陶晴賢の本陣は、まさにこの場所に設けられていました。
 
宮尾城晴賢の兵たちが取り囲んでいたとき、元就は3500の兵とともに厳島神社の背後にある包ヶ浦に上陸、山を越えて塔の岡の本陣を急襲しました。
さらに大鳥居側の海(下)から元就の三男、小早川隆景の軍が上陸、宮尾城の兵と呼応して神社周辺は大激戦に。
不意をつかれた晴賢は、わすかな兵とともに山中に逃れたと言われます。 

勝利を収めた後、元就は戦で荒れた厳島神社の再建、修復に努めたため、現在も神社内で毛利家が寄進した建物を見ることができます。
最初にご紹介した反橋以外にも、永禄年間に毛利家が寄進した能舞台(下左)や、1556年に毛利隆元が寄進した天神社(下右)など。
これらの建物が赤く塗られていないのは、新しい建物であることを示すためだそうですが、今となっては十分古い(笑)。
どれも国の重要文化財に指定されています。

 

安芸高田市歴史民族博物館の項でもご紹介しましたが、この戦以前から毛利元就厳島を篤く信仰しており、三矢教訓状にも以下のような記載があります(現代語訳)。

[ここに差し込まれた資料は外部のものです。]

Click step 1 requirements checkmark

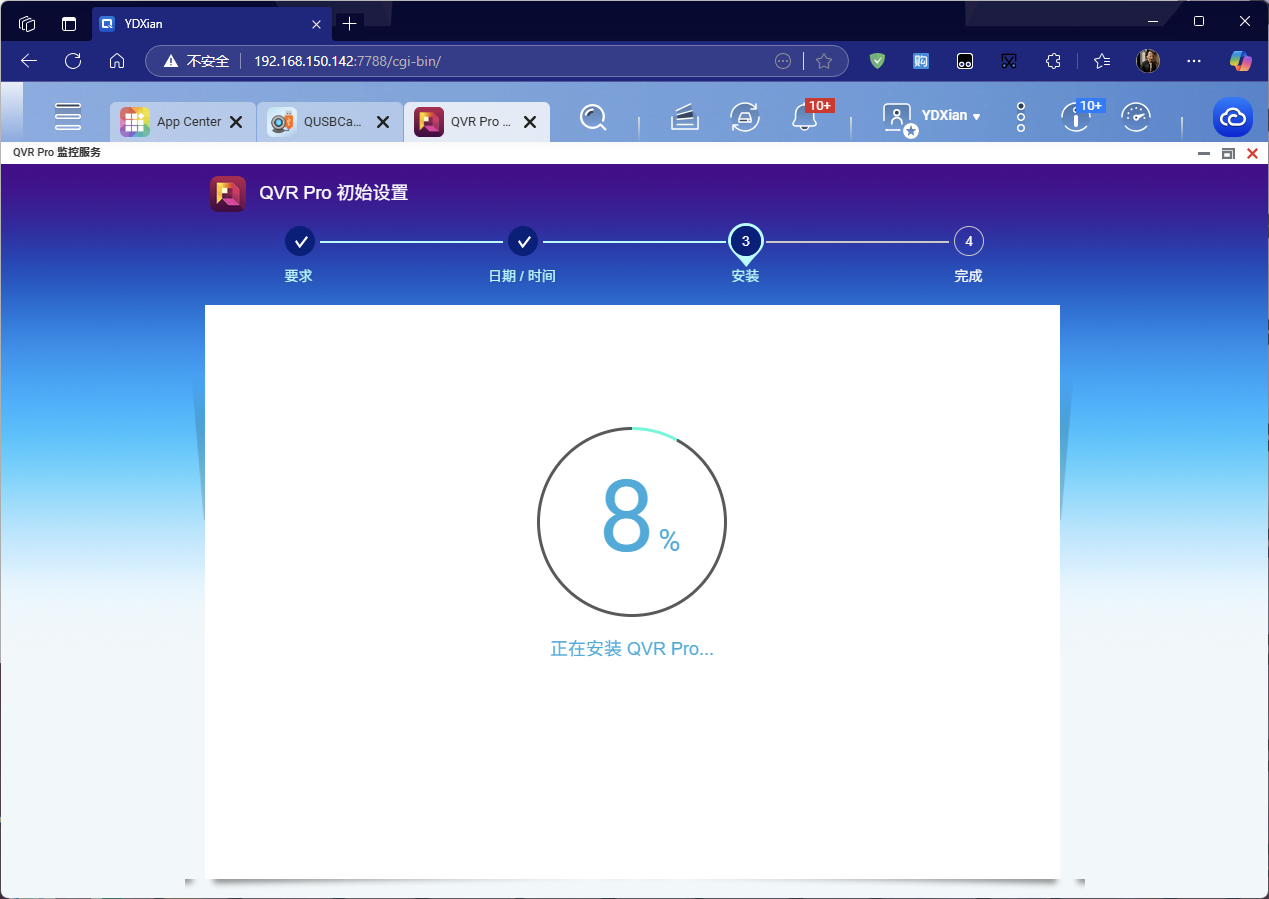coord(300,242)
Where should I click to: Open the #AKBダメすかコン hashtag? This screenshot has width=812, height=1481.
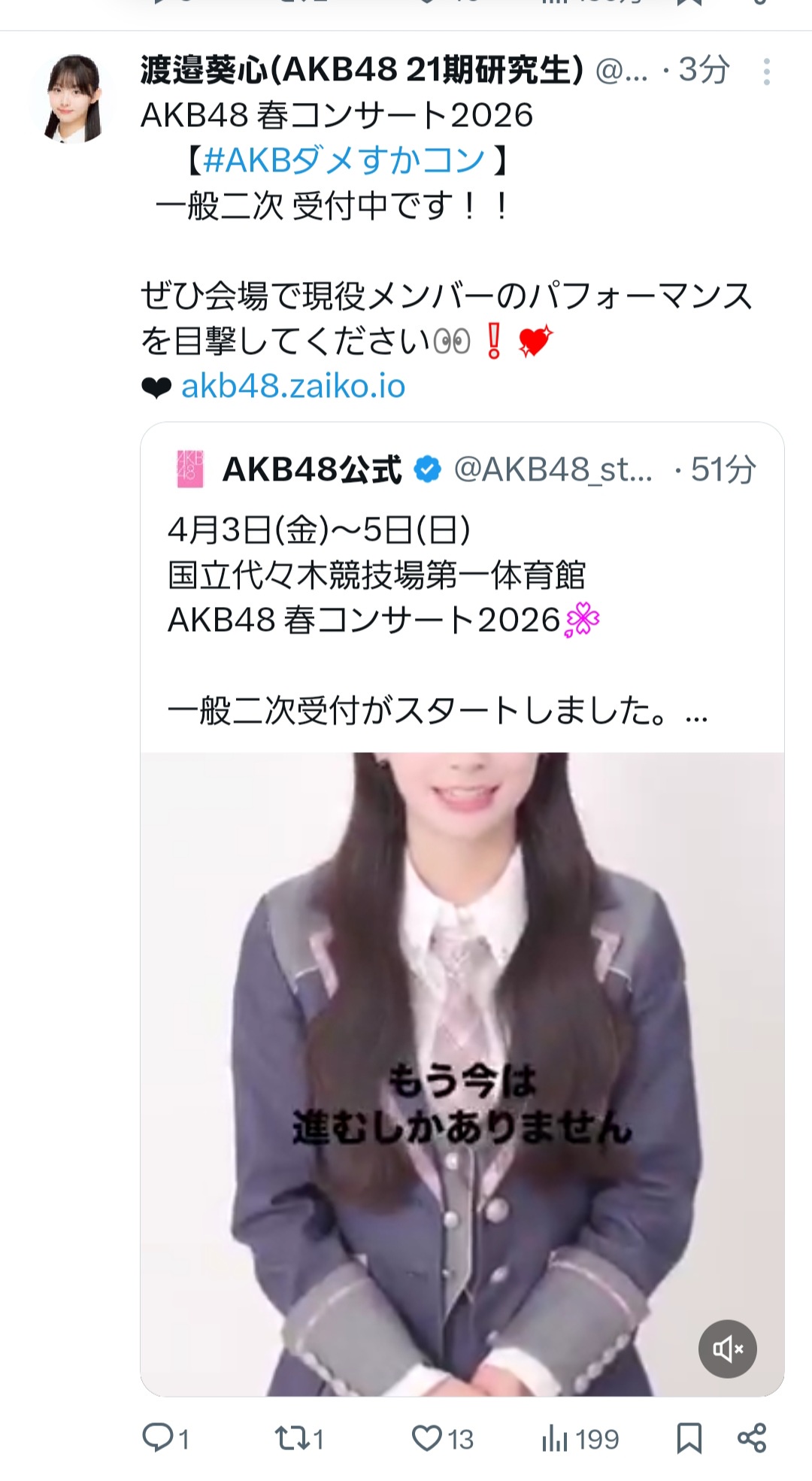click(344, 159)
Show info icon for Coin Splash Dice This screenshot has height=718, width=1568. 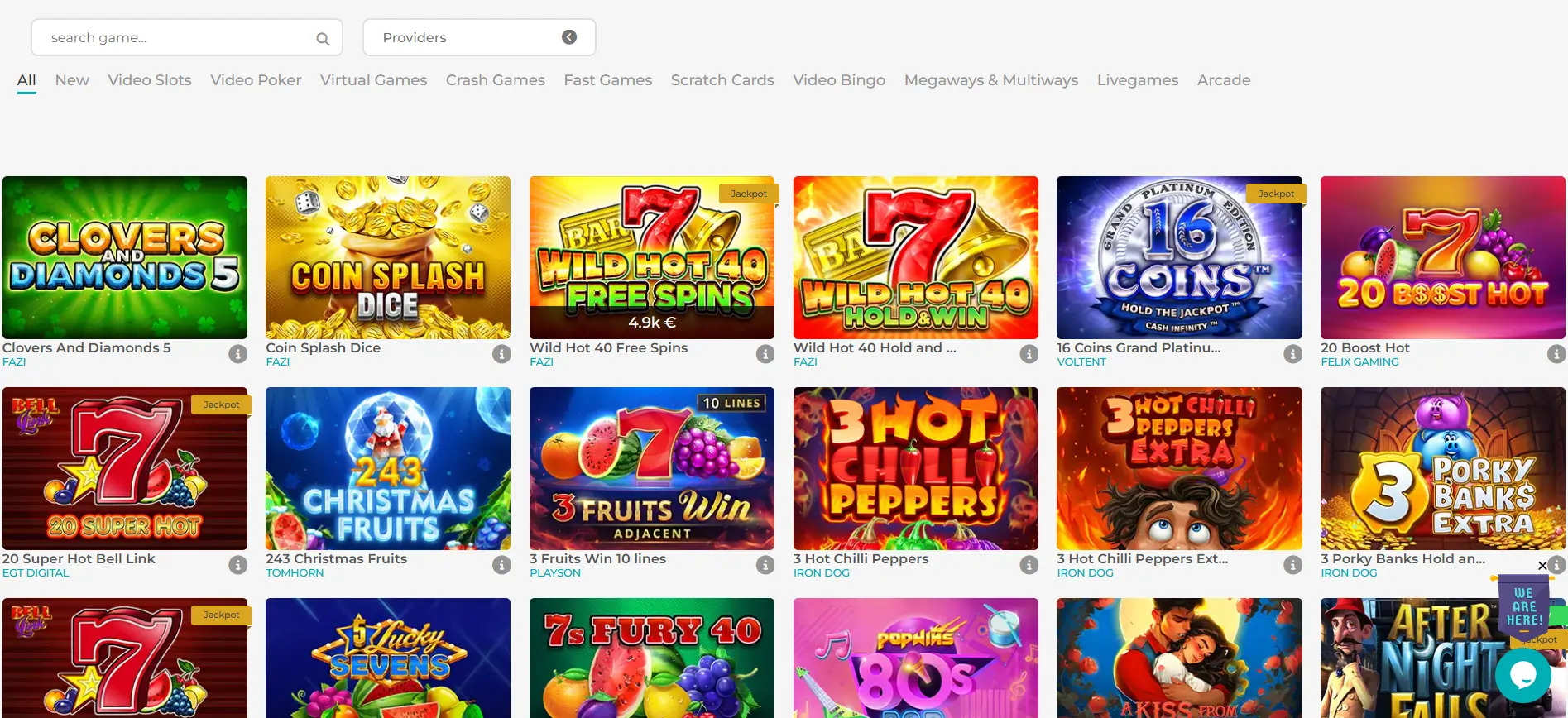point(501,354)
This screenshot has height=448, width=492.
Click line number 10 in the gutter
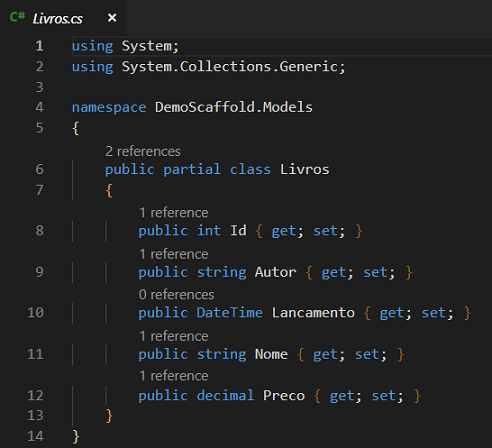[35, 313]
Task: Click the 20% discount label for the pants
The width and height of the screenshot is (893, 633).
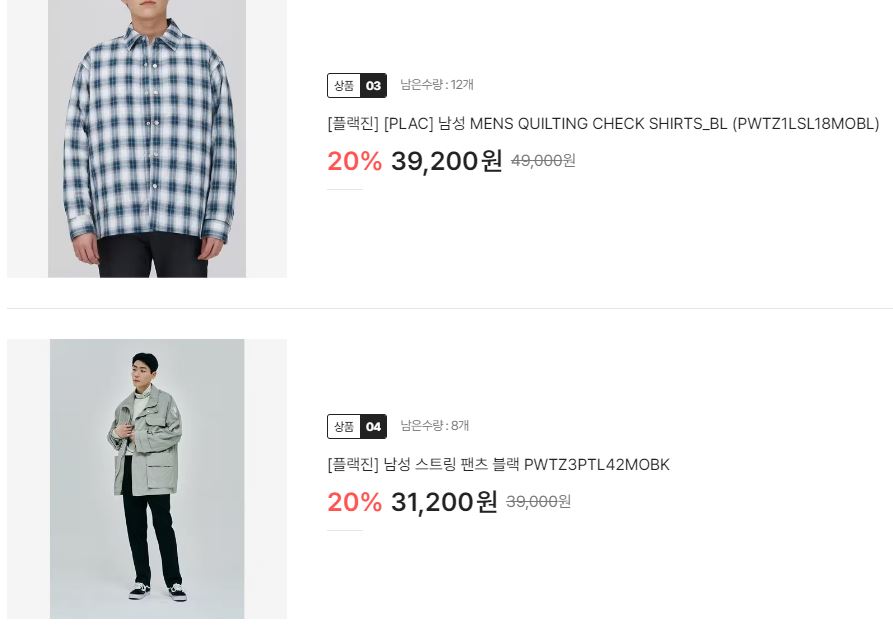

「私には不思議に思うほど厳島神社を大切に思う心があって、長らく信仰してきました。そうしたところ、初めに折敷畑にて合戦の時、まさに合戦になろうというとき、厳島より石田六郎左衛門尉が御久米と巻数を捧げ来たりました。さては神の不思議な力である神変があるのだと思い、合戦をますます進めて勝利しました。
(中略)
さてはこの島で大勝利を得る吉兆だと。元就が渡海するときにこのような巡り合わせになるのだから、厳島大明神のご加護もあると内心安堵していたのです。だから、厳島神社を皆々御信仰下されば本望この上ありません」


まあ、この方の手紙がくどいのはデフォルトなんですが(笑)、それにしても厳島愛が感じられますね。

 

593年に創建され、1168年に平清盛によってほぼ現在の姿となった厳島神社
本社を中心に客神社(まろうどじんじゃ)、門客神社(かどまろうどじんじゃ)、大国神社(だいこくじんじゃ)、天神社などの各社が配置され、その間に朝座屋、高舞台、楽房、能舞台などが設けられています。
間をつなぐ廻廊は108間に及ぶとか。

 

このすべてを愛した毛利元就
彼の目は常に、美しい瀬戸内と、それを望む安芸の地に注がれていました。